[Goal of the exercise] The answer must be every line of the records in which the string "Hipatia" appears.

[Source information]
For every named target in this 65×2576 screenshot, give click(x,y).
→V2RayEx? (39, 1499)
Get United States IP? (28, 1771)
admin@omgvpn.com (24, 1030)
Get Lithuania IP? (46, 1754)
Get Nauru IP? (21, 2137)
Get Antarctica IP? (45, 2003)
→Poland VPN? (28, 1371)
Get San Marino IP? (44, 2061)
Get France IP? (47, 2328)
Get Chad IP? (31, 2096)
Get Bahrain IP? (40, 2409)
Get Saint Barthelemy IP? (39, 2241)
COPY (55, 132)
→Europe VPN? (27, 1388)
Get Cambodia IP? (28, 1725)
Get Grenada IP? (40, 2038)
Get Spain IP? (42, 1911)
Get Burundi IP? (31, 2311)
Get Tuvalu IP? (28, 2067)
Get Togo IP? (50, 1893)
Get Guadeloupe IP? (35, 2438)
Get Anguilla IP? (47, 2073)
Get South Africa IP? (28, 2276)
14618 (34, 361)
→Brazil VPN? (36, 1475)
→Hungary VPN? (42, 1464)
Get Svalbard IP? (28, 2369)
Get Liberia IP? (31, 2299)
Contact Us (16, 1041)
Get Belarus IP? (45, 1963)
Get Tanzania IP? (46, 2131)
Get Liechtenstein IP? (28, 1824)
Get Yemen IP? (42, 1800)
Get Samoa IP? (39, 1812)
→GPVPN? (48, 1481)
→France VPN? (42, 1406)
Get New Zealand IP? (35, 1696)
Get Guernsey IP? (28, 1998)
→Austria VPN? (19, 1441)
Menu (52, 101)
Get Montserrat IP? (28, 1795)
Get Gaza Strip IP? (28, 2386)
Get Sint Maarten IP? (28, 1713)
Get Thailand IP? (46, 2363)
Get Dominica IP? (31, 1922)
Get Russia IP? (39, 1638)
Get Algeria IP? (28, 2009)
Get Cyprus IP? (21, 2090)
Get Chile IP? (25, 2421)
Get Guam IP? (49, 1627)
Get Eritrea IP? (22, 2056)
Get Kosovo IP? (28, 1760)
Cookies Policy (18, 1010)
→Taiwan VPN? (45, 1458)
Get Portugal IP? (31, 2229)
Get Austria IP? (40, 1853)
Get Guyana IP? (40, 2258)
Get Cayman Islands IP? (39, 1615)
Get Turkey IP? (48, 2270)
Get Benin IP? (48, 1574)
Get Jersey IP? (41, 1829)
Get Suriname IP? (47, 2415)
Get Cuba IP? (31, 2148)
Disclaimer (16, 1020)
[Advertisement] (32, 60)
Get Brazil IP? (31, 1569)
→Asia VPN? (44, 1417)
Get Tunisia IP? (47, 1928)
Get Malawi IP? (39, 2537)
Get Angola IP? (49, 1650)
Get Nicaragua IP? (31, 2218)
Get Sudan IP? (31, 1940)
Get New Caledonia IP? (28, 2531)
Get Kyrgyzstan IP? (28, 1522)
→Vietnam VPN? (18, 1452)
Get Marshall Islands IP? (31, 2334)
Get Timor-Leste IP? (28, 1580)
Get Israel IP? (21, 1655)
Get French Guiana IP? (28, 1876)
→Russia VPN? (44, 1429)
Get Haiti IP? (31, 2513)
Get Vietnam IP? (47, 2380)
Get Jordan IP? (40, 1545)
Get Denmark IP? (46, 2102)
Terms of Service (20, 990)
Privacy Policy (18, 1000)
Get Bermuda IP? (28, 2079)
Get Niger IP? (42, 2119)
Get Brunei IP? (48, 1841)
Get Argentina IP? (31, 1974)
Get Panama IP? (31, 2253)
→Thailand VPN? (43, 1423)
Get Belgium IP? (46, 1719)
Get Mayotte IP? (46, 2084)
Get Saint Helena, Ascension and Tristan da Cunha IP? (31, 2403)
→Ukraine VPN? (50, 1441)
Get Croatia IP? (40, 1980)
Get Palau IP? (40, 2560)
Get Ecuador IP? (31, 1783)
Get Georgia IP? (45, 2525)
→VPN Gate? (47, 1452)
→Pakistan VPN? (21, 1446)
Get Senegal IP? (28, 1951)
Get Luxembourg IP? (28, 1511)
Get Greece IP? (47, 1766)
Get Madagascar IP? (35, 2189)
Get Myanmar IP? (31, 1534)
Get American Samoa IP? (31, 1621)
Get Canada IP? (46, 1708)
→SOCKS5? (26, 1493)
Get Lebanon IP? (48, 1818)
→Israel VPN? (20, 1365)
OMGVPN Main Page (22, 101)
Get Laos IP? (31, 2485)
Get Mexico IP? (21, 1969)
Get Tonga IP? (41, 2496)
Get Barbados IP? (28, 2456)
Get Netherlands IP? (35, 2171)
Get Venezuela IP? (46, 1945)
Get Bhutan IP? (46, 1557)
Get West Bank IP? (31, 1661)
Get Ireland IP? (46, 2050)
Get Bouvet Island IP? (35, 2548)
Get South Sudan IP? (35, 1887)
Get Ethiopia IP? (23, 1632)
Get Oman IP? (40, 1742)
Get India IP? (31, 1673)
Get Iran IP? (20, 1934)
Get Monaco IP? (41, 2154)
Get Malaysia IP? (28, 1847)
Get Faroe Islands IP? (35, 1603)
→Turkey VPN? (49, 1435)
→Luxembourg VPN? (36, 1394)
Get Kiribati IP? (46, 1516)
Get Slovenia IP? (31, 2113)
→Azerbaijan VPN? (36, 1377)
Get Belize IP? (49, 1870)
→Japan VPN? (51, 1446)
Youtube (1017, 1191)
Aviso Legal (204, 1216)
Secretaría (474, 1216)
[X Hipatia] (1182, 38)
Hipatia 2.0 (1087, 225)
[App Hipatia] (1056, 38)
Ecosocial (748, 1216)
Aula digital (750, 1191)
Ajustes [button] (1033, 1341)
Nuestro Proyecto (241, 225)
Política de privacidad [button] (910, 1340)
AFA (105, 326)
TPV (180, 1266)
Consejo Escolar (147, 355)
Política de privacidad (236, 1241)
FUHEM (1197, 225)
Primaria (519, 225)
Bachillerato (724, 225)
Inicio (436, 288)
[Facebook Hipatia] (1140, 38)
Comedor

[Response area]
[X Hipatia] (1182, 38)
Hipatia 2.0 (1087, 225)
[App Hipatia] (1056, 38)
[Facebook Hipatia] (1140, 38)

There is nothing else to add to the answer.